Biden sagte nun der „NYT“, es gebe zwar auch Probleme mit dem iranischen Raketenprogramm und weiteren Aktivitäten des Landes, „die die Region destabilisieren“. Der „beste Weg, um etwas Stabilität in der Region zu erreichen“, sei aber, sich zunächst mit dem Atomprogramm zu befassen. Sollte der Iran an Atomwaffen gelangen, würde das auch Saudi-Arabien, die Türkei und Ägypten unter Druck setzen, sich solche Waffen zu beschaffen, warnte der frühere Vizepräsident. „Und das verdammt noch mal Letzte, was wir in diesem Teil der Welt brauchen, ist ein Aufbau atomarer Fähigkeiten.“

Die europäischen Partner des Abkommens – Deutschland, Frankreich und Großbritannien – setzen sich energisch für den Wiedereinstieg der USA in das Atomabkommen ein. Berlin, Paris und London begrüßten denn auch die Äußerungen Bidens zum Atomabkommen und zu „einem diplomatischen Weg, um weitere Anliegen im Hinblick auf den Iran zu behandeln“, ausdrücklich. „Dies ist in unser aller Interesse“, hieß es in der Erklärung.

Was tun mit Venezuela und Guaido?

Auch in Südamerika muss Biden nach der Politik der Trump-Regierung neues Profil zeigen.
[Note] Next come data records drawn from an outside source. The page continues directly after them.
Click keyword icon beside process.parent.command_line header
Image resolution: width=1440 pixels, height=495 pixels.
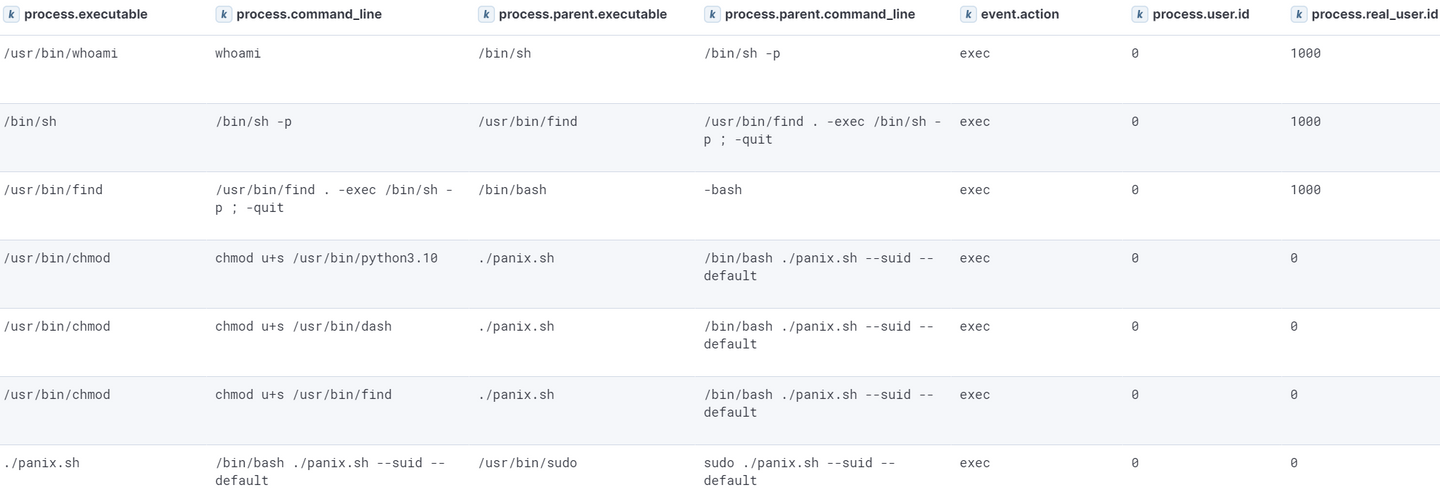point(712,15)
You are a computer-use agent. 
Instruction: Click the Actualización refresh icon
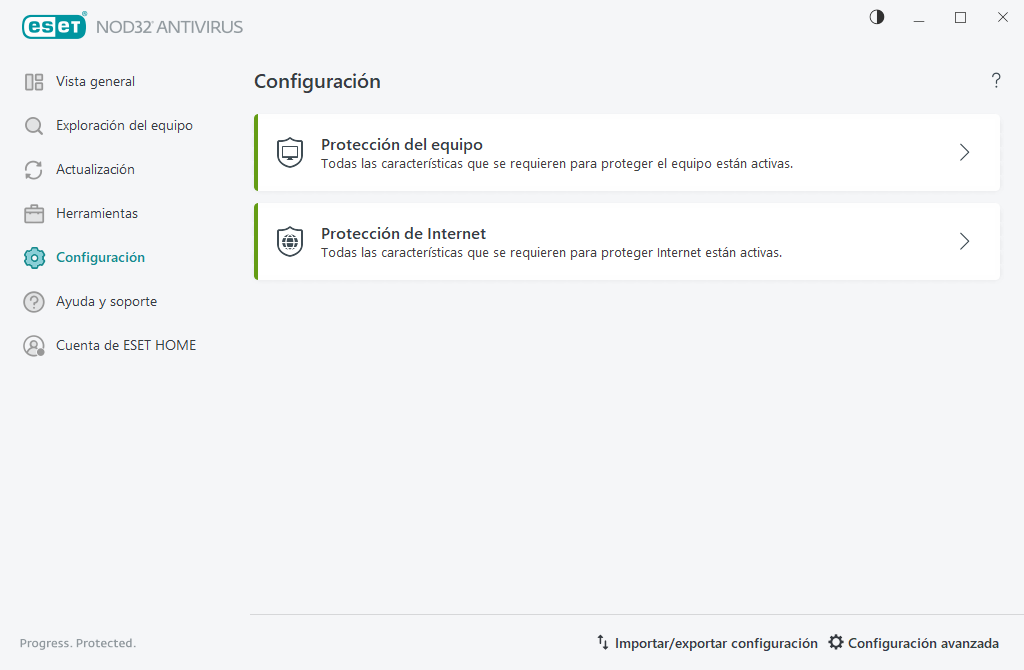click(33, 169)
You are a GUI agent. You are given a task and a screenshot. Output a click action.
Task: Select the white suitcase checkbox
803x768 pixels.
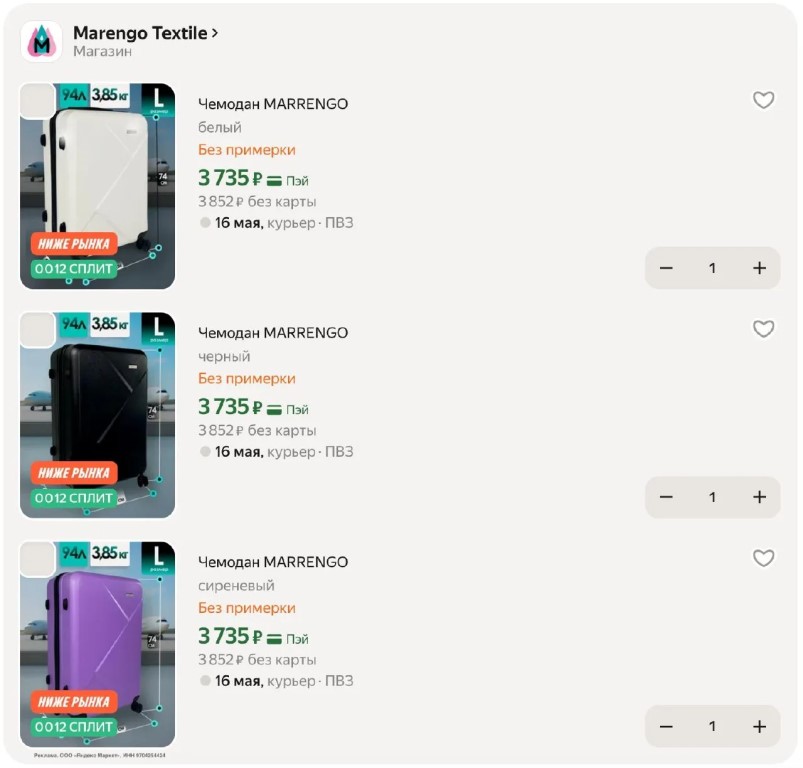tap(38, 101)
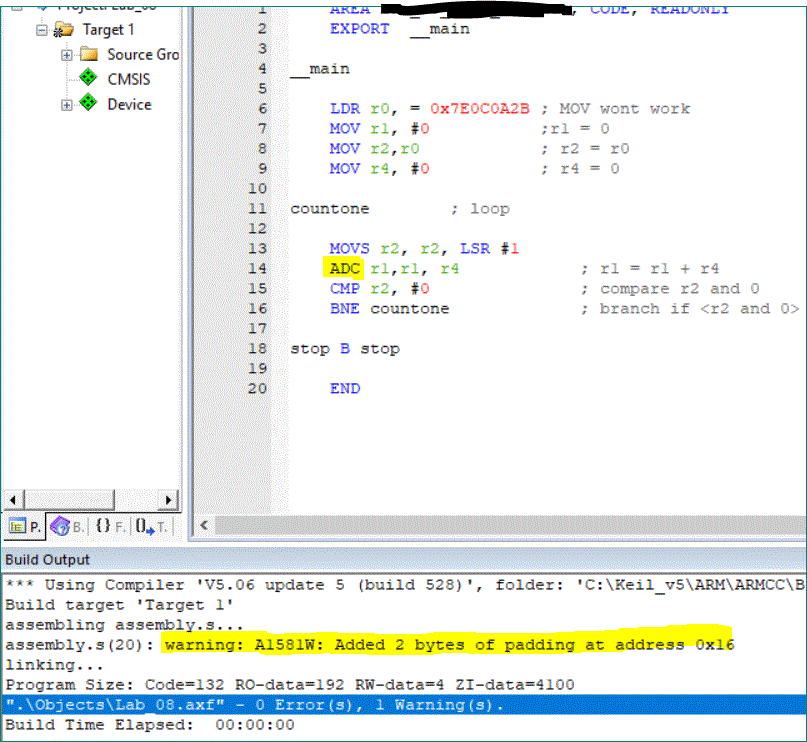Expand the Device tree node
807x742 pixels.
[x=66, y=104]
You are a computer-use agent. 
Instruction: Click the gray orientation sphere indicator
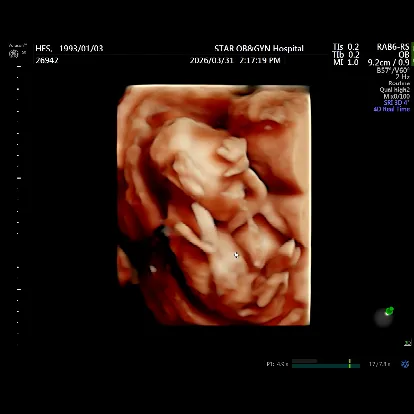[x=383, y=318]
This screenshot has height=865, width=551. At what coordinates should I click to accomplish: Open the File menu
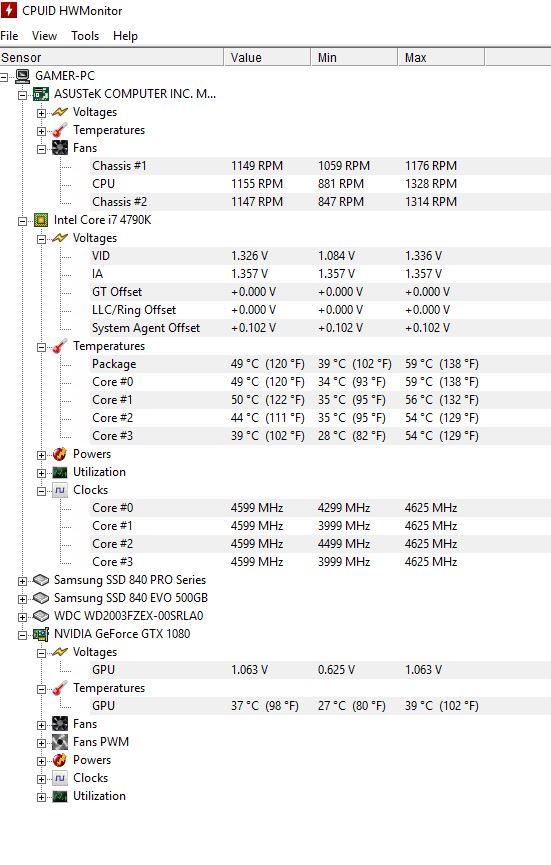pos(9,36)
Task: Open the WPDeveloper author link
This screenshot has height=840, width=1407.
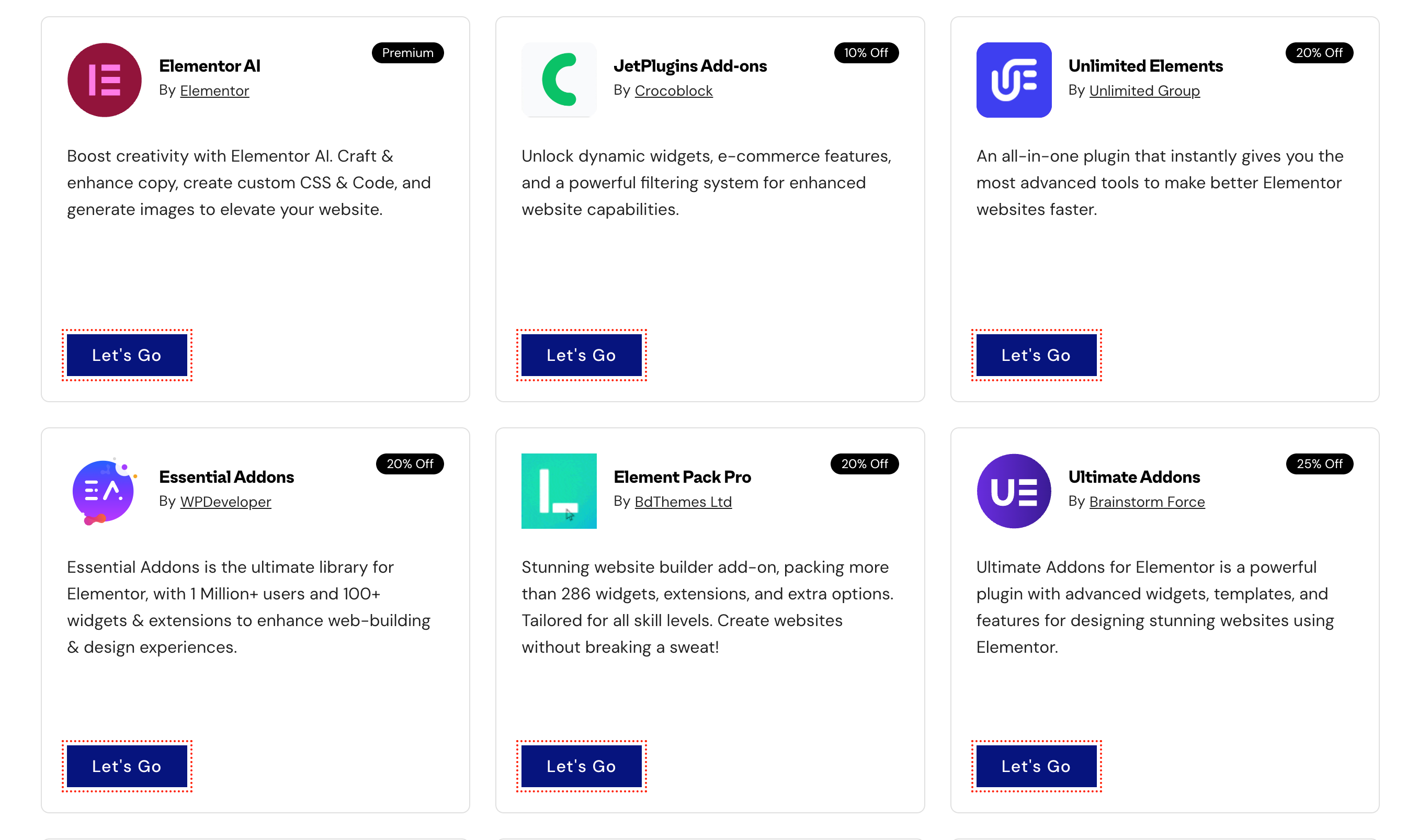Action: coord(225,502)
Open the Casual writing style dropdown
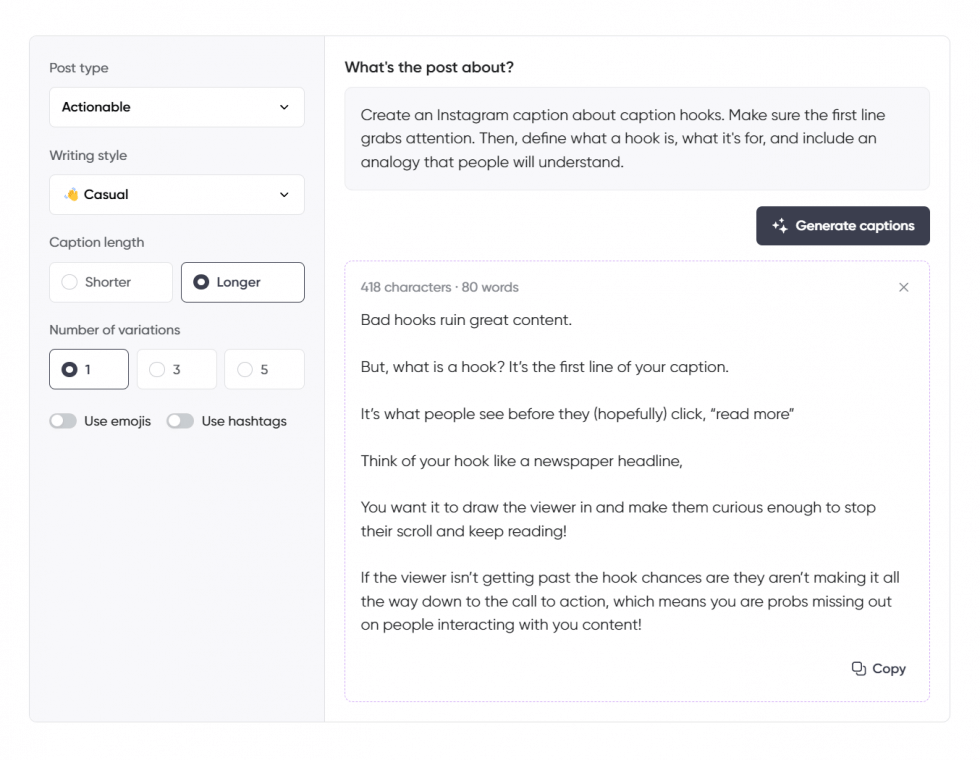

So schossen sich Trump und weitere republikanische Politiker auf den venezolanischen Präsidenten Nicolas Maduro ein und wollten für dessen politischen Rückzug sorgen. Hoffnungsträger der USA war der selbst ernannte Interimspräsident, Parlamentspräsident Juan Guaido. Maduro und Guaido lieferten sich einen erbitterten Machtkampf. Erfolg war Guaido trotz US-Unterstützung und nach viel Hin und Her allerdings nicht beschieden.

Nach der umstrittenen Parlamentswahl in dem von zahlreichen Krisen geschüttelten Land am Wochenende, deren Ergebnis die EU nicht anerkennt, beanspruchte Maduro nun den Sieg für die Sozialisten. Große Teile der Opposition hatten die Wahl vom Sonntag boykottiert. Viele Bürger folgten den Aufrufen der Maduro-Gegner, keine Stimme abzugeben. Die Beteiligung lag bei nur 31 Prozent. Auch die Organisation Amerikanischer Staaten (OAS) hatte bereits im Vorfeld erklärt, die Voraussetzungen für eine freie und faire Wahl seien nicht gegeben. Die Hoffnungen auf einen Systemwechsel wandern nun von Trump auf Biden.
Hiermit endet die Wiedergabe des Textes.